Cette cérémonie aurait pu avoir lieu le 3 août si l’on avait tenu, à la coïncidence des dates.
C’est, en effet, dans la nuit du 2 au 3 août 1914 qu’un groupe d’Américains résidant à Paris se réunirent autour de leurs compatriotes M. Laurence V. Benet et le docteur Chas. Winchester du Bouchet, chirurgien en chef de l’hôpital américain de Neuilly.
Roger VALBELLE.
(Suite page 3, colonne 2.)
Pour commémorer la création de l’ambulance américaine
(Suite de la page 1, colonne 1.)
Avec l’approbation tacite de leur ambassadeur M. Myron T. Herrick, ces hommes mirent en commun toutes les ressources dont ils disposaient et jetèrent leur dévolu sur un nouveau lycée dont la construction était à peine achevée. Réquisitionné par l’autorité militaire, le magnifique bâtiment et ses chantiers furent confiés à leurs soins. Dix-sept jours après tout était achevé par miracle, tout était prêt et deux cents lits — pour commencer — attendaient les blessés des premiers combats, ceux de la Marne et de l’Ourcq.

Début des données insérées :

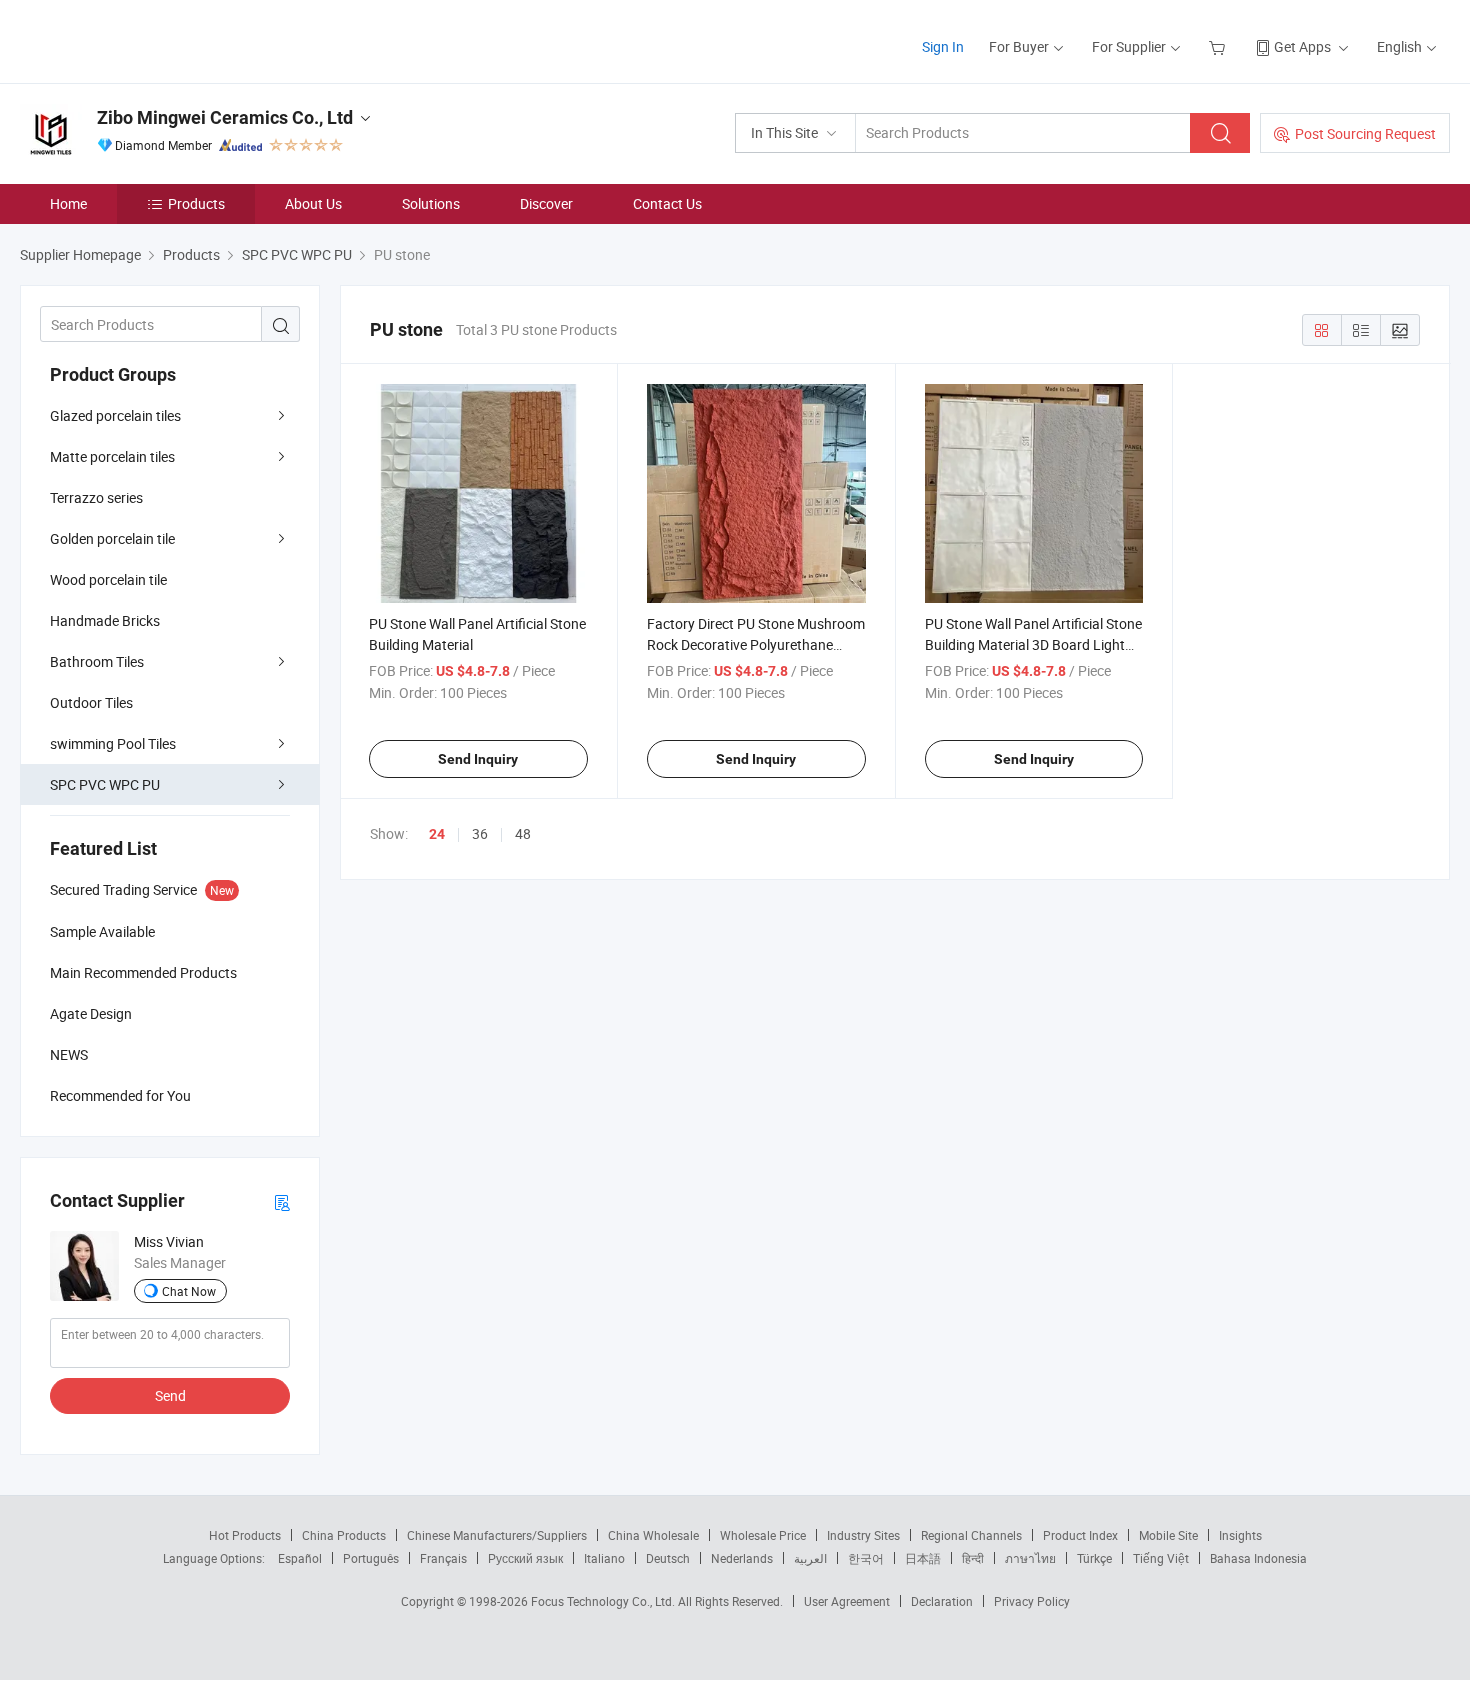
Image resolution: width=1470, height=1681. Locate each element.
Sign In (943, 46)
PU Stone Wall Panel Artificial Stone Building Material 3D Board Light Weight (1033, 644)
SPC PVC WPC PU (105, 784)
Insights (1240, 1535)
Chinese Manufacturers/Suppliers (497, 1535)
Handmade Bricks (105, 620)
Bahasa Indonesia (1258, 1558)
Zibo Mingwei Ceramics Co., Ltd (225, 117)
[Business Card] (282, 1201)
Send (170, 1395)
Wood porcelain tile (108, 579)
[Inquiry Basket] (1219, 46)
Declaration (942, 1601)
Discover (546, 203)
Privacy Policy (1032, 1601)
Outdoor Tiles (91, 702)
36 (480, 833)
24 (437, 834)
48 (523, 833)
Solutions (431, 203)
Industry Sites (863, 1535)
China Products (344, 1535)
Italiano (604, 1558)
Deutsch (668, 1558)
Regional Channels (971, 1535)
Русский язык (525, 1558)
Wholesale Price (763, 1535)
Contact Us (667, 203)
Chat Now (189, 1291)
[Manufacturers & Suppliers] (148, 39)
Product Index (1080, 1535)
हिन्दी (973, 1558)
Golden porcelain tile (112, 538)
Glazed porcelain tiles (115, 415)
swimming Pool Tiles (113, 743)
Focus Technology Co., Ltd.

Deux cents lits prêts lors de la bataille de l’Ourcq
Rue de Tilsit, au ministère de la Santé publique, on fait diligence pour que cette fête réunisse les personnalités présentes à Paris. Les invitations sont faites au nom de M. Louis Marin, ministre de !a Santé publique et de l’Éducation physique, et de M. Laurence V. Benêt, grand officier de la Légion d’honneur, ancien président du conseil d’administration de l’Ambulance américaine.

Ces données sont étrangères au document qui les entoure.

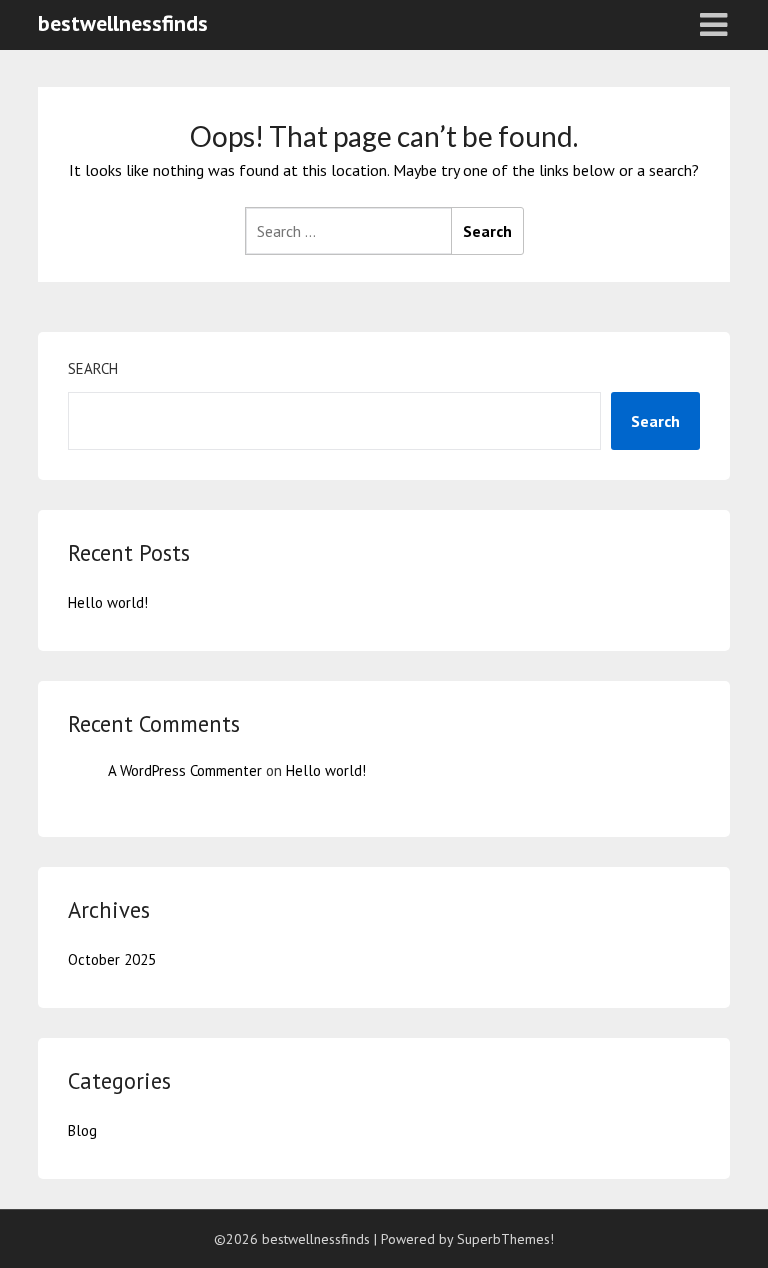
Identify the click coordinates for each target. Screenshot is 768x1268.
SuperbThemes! (505, 1239)
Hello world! (108, 602)
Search (93, 368)
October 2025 (112, 959)
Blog (82, 1130)
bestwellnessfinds (123, 23)
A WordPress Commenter (185, 770)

— C’est vous qui avez pris l’initiative de cette manifestation ? demandons-nous à M. Louis Marin.
— Oui. Elle était simple et juste. Les Américains qui habitaient Paris le 2 août ont immédiatement décidé qu’ils devaient faire quelque chose pour manifester leurs sentiments. Les uns s’engagèrent, malgré les lois américaines. Le premier tomba le 20 août, sur la route de Pont-à-Mousson, à Nomény, dans le recul de Morhange. Ceux qui n’étaient pas en âge de porter les armes ont, dès le 3 août, demandé le lycée Pasteur pour y installer une ambulance. Décision spontanée. Je crois qu’ils ont été six cents. Tous volontaires. Aucun ne voulut rien toucher, et ils prouvèrent mieux que leur désintéressement leur cœur, en récoltant l’argent nécessaire aux États-Unis auprès de leurs parents et de leurs amis.

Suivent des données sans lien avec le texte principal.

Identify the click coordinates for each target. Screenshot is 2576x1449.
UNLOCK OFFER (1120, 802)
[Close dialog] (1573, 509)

Plus de 13.000 soldats français soignés
» En trois ans, ils ont soigné plus de 13.000 soldats français. Ils ont eu des chirurgiens et un personnel de premier ordre, un matériel d’ambulance remarquable et, chose particulière, un matériel de transport à eux faisant la navette de l’ambulance au front. N’auraient-ils pas eu cet esprit de décision, auraient-ils agi avec moins de rapidité qu’ils auraient cependant organisé l’une des plus belles ambulances de guerre en utilisant strictement des volontaires et qu’ils ont trouvé des ressources considérables sans rien demander à l’État américain ou français. Ce sont là deux raisons suffisantes pour commémorer ce souvenir. Mais il en est une que j’estime plus belle encore. La voici : nos amis sont venus à nous avant la bataille de la Marne.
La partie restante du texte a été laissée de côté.